Cette importante population de Vigne sauvage se trouve à plus de 80 kilomètres au sud-est de Paris, dans la Bassée francilienne et auboise. Cette petite région naturelle est confrontée à l’exploitation régulière des alluvions ainsi qu’aux différents aménagements du lit de la Seine, entre autres la canalisation, qui ont modifié le régime hydrique de la Basse vallée de la Seine, portant ainsi atteinte au bon état de conservation et au fonctionnement des forêts alluviales, et donc aux populations de Vigne sauvage qui y sont localisées.

Le Conservatoire botanique a ainsi entamé un plan de conservation de la Vigne sauvage, en partenariat avec plusieurs acteurs locaux et nationaux*, et tout particulièrement avec le gestionnaire de la Réserve qui porte le projet sur son territoire d’action (l’Association de Gestion de la Réserve Naturelle de la Bassée).

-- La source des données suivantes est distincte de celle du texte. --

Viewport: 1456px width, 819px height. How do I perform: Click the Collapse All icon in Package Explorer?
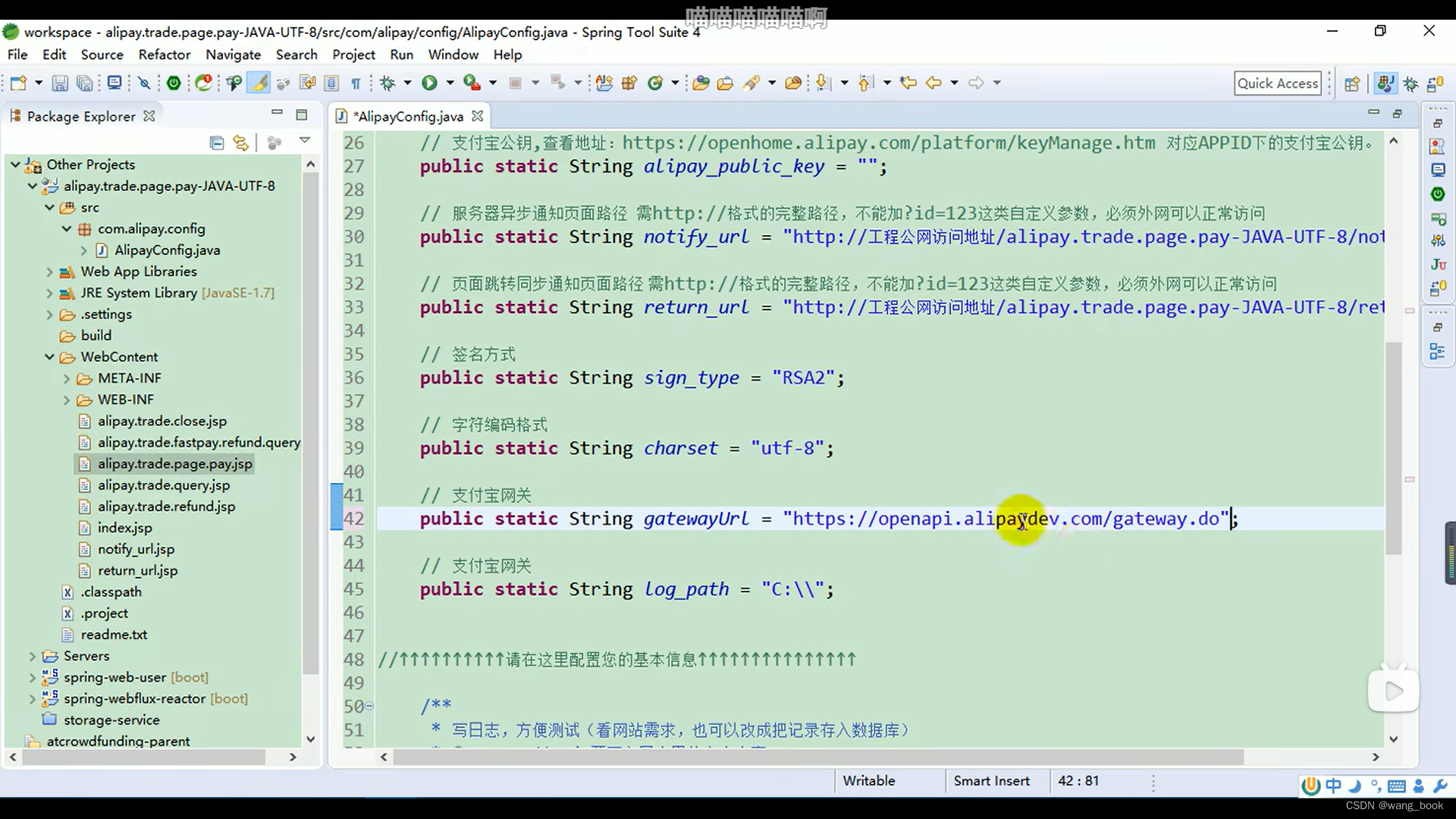coord(216,142)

Le plan de conservation a débuté par un travail de caractérisation génétique, effectué par les services de l’Institut National de Recherche pour l’Agriculture, l’Alimentation et l’Environnement (INRAE) afin de vérifier la pureté des pieds de Vigne sauvage dans et autour de la Réserve. Une fois cette caractérisation effectuée, des prélèvements de grains de raisins et de sarments sur les individus de Vigne sauvage purs ont conduit à la constitution d’une collection d’individus sur pieds en jardin conservatoire au CBNBP. Les cultures ont ensuite été prises en charge par le service des cultures du Muséum au Jardin des Plantes, afin de parvenir à une collection d’individus adultes, et une première introduction « test » a été effectuée en octobre 2021. A l’automne 2022, une collection de 100 individus sera à nouveau introduite, répartie sur 5 sites différents, afin de renforcer les premières populations expérimentales, et ainsi contribuer à retrouver une dynamique positive au sein de la population francilienne de Vigne sauvage de la Bassée.

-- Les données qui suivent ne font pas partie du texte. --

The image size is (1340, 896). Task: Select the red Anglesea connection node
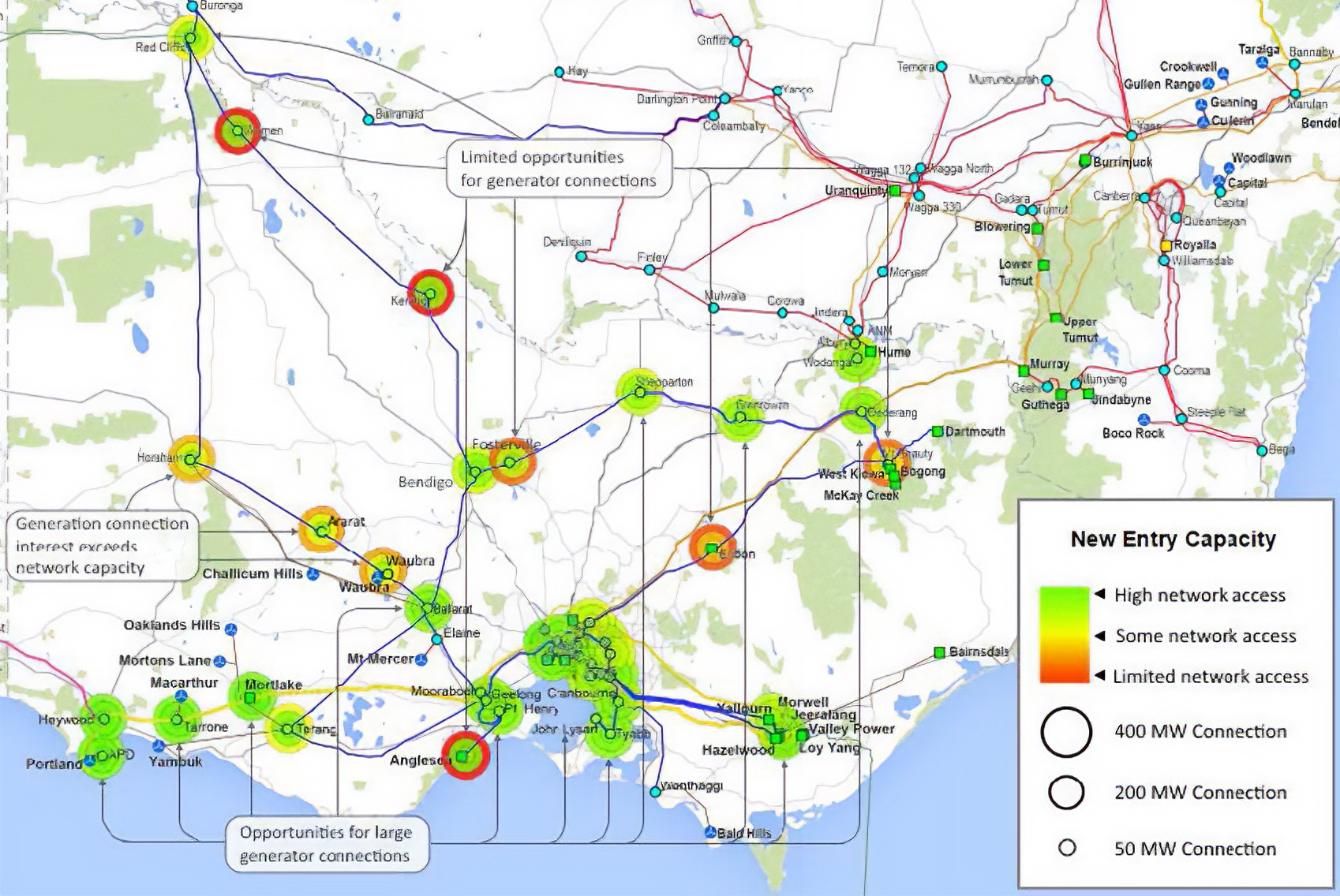coord(464,755)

Au-delà de son importance dans la préservation de l’espèce et de son habitat, ce programme revêt plusieurs intérêts. Il s’agit d’une part d’une approche expérimentale originale pour mieux comprendre les menaces pesant sur la population de Vigne sauvage de la Bassée. En effet, éloignées des populations de Vigne sauvage de la Réserve dont le renouvellement naturel est quasi-inexistant, les populations expérimentales ont été installées dans des parcelles avec un stade forestier plus pionnier par rapport aux boisements matures de la Réserve dans lesquels sont retrouvées les populations relictuelles de Vigne sauvage. Le programme s’inscrit également dans une démarche de nécessaire sauvegarde des parents sauvages d’espèces cultivées dans un contexte où le changement climatique, et plus généralement les changements globaux, imposent une conservation de ces ressources génétiques comme réservoir de possibles futurs gènes d’intérêt. Enfin, ce programme s’inscrit aussi dans une réflexion plus globale autour du développement local d’activités vitivinicoles et de son potentiel impact sur la conservation des pieds de Vigne dans les populations relictuelles de Vigne sauvage en France (risque d’hybridation entre les compartiments sauvages et cultivés, introduction locale de porte-greffes américains porteurs sains du phylloxéra).